• [What you are asked to do]
Write out the data below word for word, from the line with "This screenshot has width=2520, height=700." up to and including the line with "center [556, 72].", and leave the pictures out.

• [Records to process]
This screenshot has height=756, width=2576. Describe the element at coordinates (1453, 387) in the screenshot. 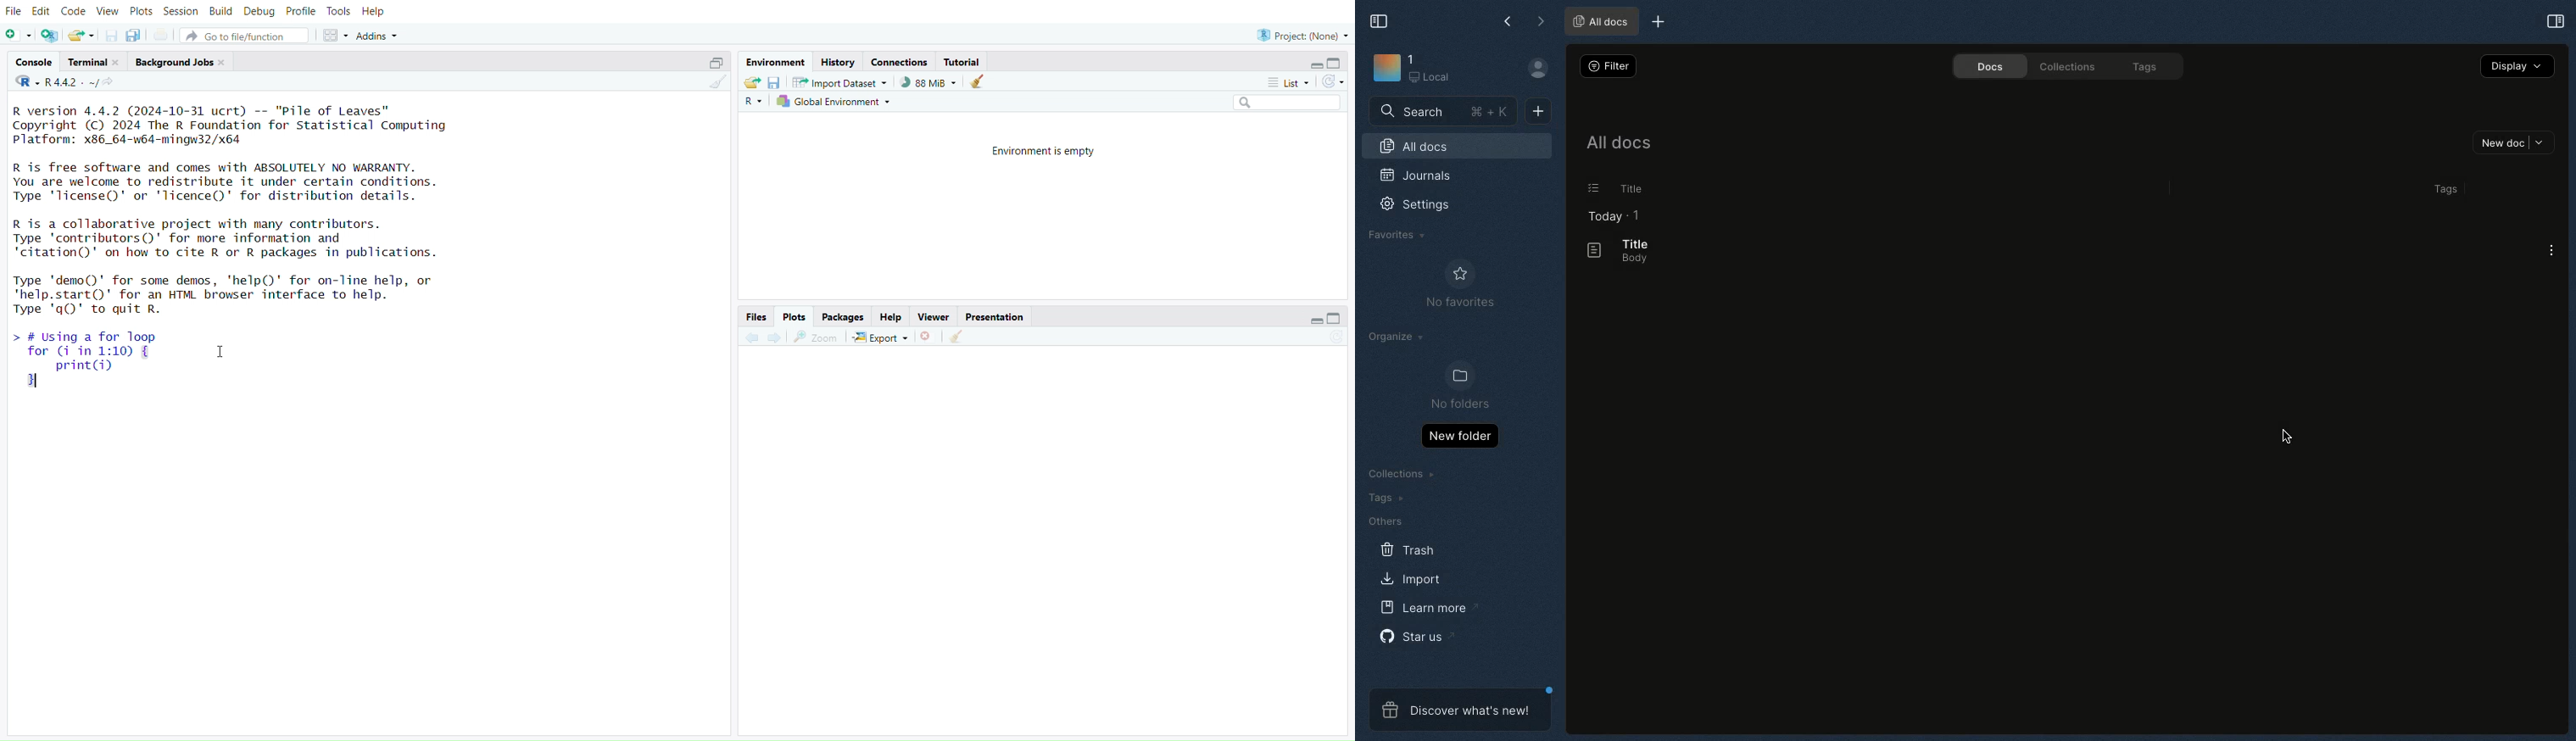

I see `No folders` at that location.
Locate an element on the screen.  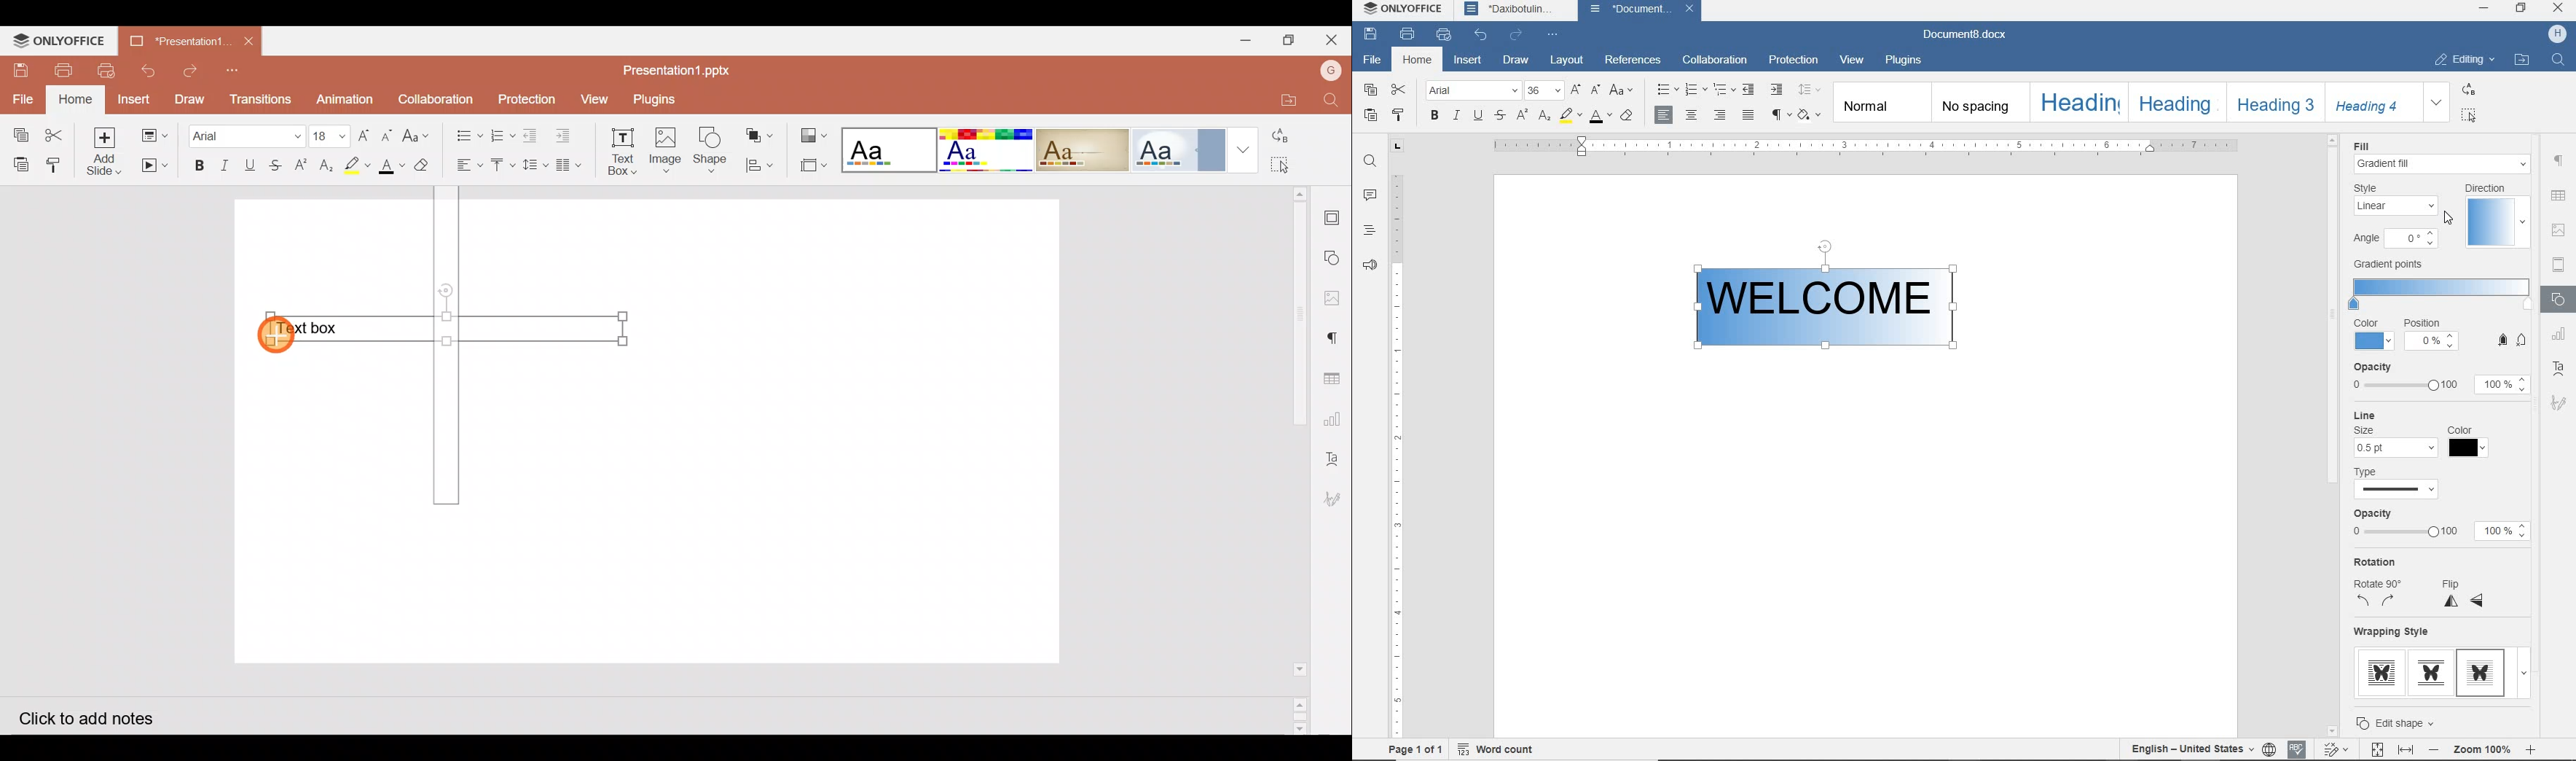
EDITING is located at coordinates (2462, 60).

--

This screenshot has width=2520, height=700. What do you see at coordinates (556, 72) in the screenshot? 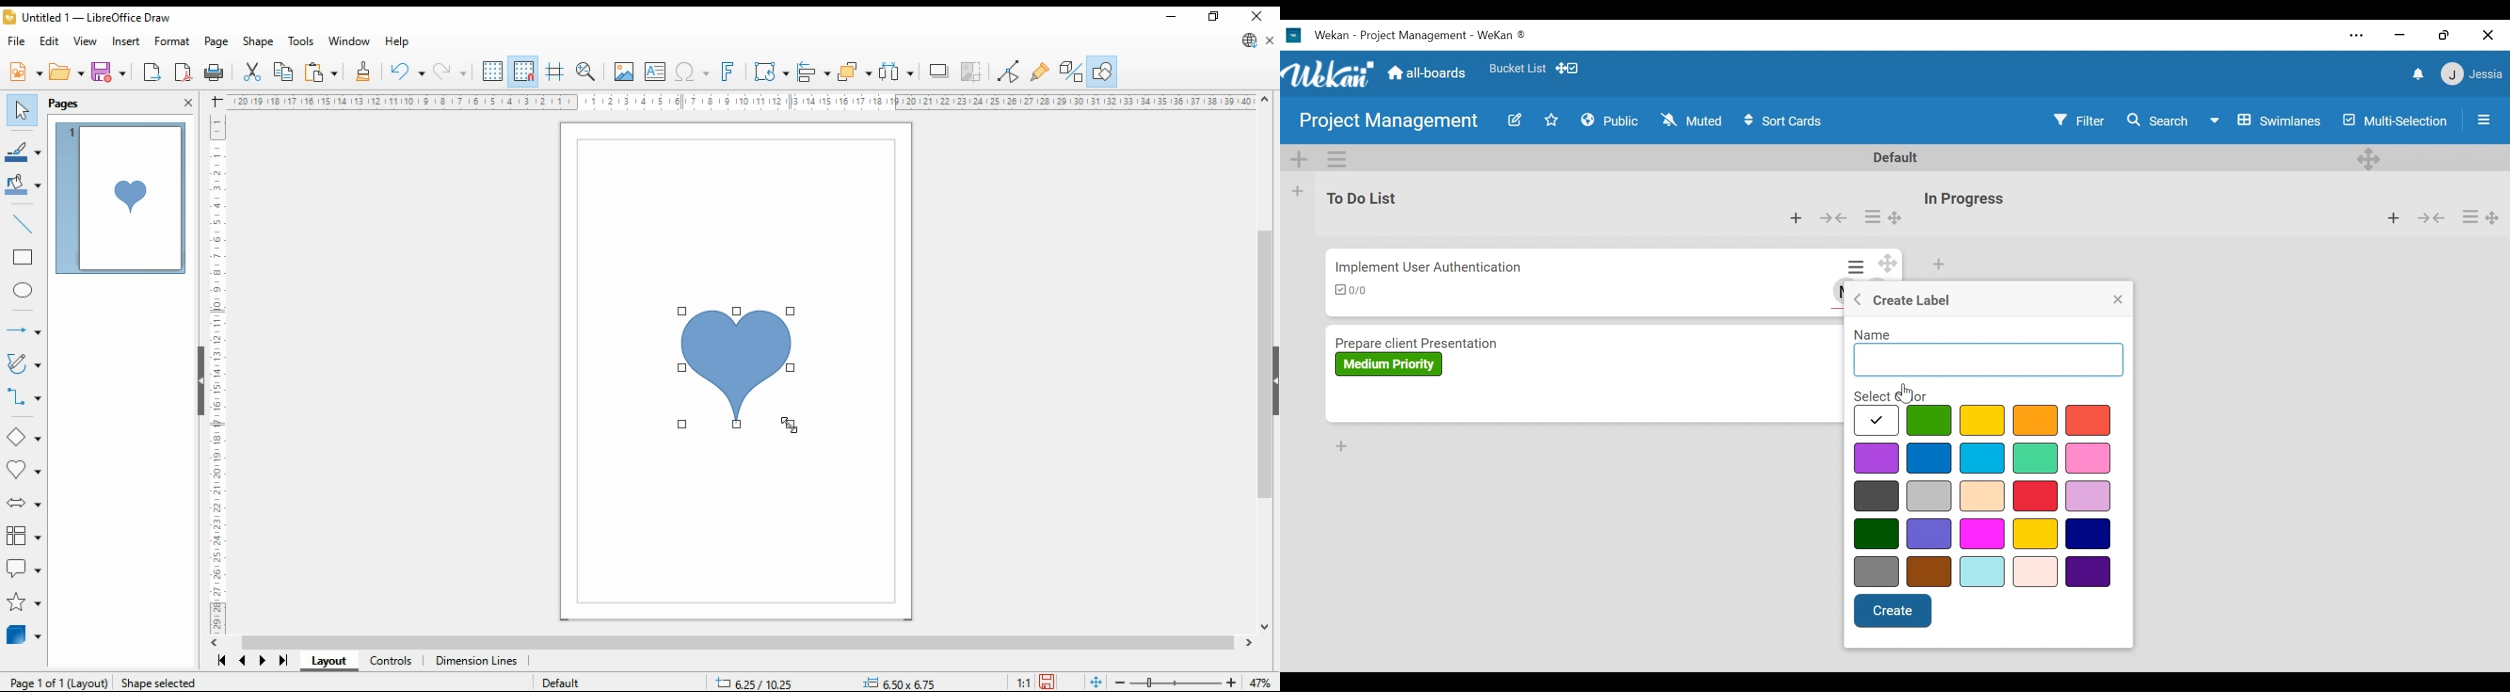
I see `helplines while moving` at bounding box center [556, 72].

• [Solution below]
This screenshot has width=2520, height=700. What do you see at coordinates (556, 72) in the screenshot? 
I see `helplines while moving` at bounding box center [556, 72].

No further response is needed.